Located on the outskirts of Newcastle, I discovered the Tongues in Spital Tongues refers to two tranches of land given by Edward I to St. Mary Magdalene Hospital For The Incurables. Approximately five hundred years ago, it became St. Lukes Private Lunatic Asylum. Later on, it became a hospital, and with the Tynesider’s propensity for a glottal stop, they excised the Ho, leaving just the Spital.


If one is oblivious to what the revoltingly-sounding glottal stop is, keep the mouth wide open, but use the throat to block the airflow. The sudden restriction of breath through the vocal cords giving a perceptible pause after the sounds ‘p’, ‘t’ or ‘k’ is what makes the Geordie and Mackem accents so uniquely wonderful and yet so impenetrable for the hard of accenting. Take the word “Spital”, someone from Tyneside is most likely to say “spi….tul”.

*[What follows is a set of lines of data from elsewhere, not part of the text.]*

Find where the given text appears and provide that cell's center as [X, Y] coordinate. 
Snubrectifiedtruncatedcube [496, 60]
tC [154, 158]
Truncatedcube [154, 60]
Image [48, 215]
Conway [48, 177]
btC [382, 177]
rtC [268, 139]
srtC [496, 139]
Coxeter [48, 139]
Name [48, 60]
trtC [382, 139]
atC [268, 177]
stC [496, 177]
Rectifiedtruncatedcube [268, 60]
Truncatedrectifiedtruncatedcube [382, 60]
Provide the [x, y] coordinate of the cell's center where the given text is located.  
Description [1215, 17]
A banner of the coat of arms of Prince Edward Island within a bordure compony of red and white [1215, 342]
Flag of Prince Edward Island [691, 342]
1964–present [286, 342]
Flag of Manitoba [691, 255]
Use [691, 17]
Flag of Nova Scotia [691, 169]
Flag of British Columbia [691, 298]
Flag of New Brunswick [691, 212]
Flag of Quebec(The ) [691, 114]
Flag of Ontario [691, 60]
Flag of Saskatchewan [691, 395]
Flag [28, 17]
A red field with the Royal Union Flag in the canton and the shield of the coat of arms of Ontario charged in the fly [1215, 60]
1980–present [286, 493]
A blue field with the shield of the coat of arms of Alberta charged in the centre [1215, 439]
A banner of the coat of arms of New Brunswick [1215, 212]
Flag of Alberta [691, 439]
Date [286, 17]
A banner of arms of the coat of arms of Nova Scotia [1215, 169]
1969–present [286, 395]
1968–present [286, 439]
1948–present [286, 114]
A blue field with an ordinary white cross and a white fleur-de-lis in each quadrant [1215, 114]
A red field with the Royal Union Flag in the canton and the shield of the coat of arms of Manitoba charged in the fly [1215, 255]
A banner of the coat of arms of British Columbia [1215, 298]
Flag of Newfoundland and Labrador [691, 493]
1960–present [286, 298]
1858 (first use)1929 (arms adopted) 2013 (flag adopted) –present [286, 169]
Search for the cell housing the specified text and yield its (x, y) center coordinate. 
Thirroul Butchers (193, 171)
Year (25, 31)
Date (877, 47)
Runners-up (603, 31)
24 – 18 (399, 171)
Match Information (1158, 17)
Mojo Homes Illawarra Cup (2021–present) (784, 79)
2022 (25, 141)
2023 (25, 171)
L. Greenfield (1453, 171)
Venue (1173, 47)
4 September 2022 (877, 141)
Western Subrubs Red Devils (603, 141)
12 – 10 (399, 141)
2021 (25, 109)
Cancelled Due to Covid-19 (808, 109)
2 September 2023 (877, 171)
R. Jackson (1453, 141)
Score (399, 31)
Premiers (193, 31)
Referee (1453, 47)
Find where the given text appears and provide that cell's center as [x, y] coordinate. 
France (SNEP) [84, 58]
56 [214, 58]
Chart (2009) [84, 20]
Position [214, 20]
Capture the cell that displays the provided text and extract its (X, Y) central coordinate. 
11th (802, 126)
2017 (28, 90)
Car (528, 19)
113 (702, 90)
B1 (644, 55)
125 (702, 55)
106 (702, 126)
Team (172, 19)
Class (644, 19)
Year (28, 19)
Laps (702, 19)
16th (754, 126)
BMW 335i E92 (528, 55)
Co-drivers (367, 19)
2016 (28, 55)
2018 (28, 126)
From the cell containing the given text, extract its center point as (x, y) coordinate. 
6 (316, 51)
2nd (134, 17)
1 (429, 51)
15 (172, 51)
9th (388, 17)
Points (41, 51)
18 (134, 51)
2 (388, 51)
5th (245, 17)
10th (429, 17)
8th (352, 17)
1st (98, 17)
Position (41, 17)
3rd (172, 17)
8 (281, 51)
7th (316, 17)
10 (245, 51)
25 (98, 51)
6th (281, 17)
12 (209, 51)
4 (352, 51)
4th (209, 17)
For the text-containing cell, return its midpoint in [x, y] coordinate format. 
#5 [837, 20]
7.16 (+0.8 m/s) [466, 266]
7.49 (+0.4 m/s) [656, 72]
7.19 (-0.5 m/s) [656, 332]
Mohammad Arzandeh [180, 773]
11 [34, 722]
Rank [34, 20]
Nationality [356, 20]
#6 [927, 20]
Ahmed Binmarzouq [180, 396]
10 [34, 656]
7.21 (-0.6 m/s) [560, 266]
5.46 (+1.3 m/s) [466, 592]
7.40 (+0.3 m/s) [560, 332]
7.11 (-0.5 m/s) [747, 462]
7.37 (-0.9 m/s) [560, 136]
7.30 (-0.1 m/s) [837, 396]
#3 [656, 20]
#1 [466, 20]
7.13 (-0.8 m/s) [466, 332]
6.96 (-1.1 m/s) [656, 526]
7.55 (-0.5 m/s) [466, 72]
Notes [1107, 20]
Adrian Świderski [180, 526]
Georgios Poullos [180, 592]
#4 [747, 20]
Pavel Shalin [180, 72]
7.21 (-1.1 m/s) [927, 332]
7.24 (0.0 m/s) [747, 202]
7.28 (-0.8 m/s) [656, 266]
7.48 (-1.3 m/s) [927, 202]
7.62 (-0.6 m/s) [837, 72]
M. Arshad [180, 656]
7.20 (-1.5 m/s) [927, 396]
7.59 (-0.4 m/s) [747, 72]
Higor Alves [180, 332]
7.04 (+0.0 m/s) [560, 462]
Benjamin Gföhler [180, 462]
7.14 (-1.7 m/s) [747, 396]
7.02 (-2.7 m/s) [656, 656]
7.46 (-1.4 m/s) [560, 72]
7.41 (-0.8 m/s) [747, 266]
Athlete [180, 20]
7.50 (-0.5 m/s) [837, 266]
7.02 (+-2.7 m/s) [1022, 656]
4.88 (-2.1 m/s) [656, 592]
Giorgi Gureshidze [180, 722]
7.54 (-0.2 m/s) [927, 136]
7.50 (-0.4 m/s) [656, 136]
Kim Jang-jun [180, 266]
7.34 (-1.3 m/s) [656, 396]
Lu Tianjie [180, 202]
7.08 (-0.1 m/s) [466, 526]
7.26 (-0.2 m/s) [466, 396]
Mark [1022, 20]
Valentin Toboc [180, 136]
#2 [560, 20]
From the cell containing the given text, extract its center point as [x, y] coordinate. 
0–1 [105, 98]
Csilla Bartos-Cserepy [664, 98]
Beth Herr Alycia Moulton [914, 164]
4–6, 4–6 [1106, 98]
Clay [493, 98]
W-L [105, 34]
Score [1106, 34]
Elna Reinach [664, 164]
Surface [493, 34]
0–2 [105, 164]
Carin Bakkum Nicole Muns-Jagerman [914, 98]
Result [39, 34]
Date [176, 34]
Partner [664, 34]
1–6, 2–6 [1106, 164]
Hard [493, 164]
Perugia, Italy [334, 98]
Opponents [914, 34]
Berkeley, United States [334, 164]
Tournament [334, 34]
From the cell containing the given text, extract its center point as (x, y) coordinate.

Spitting, of course, is largely a male past-time, and one which is universally condemned by women as gross. Unfortunately for the gob globullers, there is no biological evidence to support the assertion that men produce more saliva, nor can this be attributed to their tongues being marginally longer and substantially stronger. Men who spit are, to borrow a phrase, nothing but drooling delinquents who don’t get chastised out of the practice like girls do.


Anyway, back to Spital Tongues. About one hundred and twenty-five years ago, the hospital became a soldiers’ home, following which it became a clothing factory.


And finally, that where I’ll leave the delectable Tyne and Wear.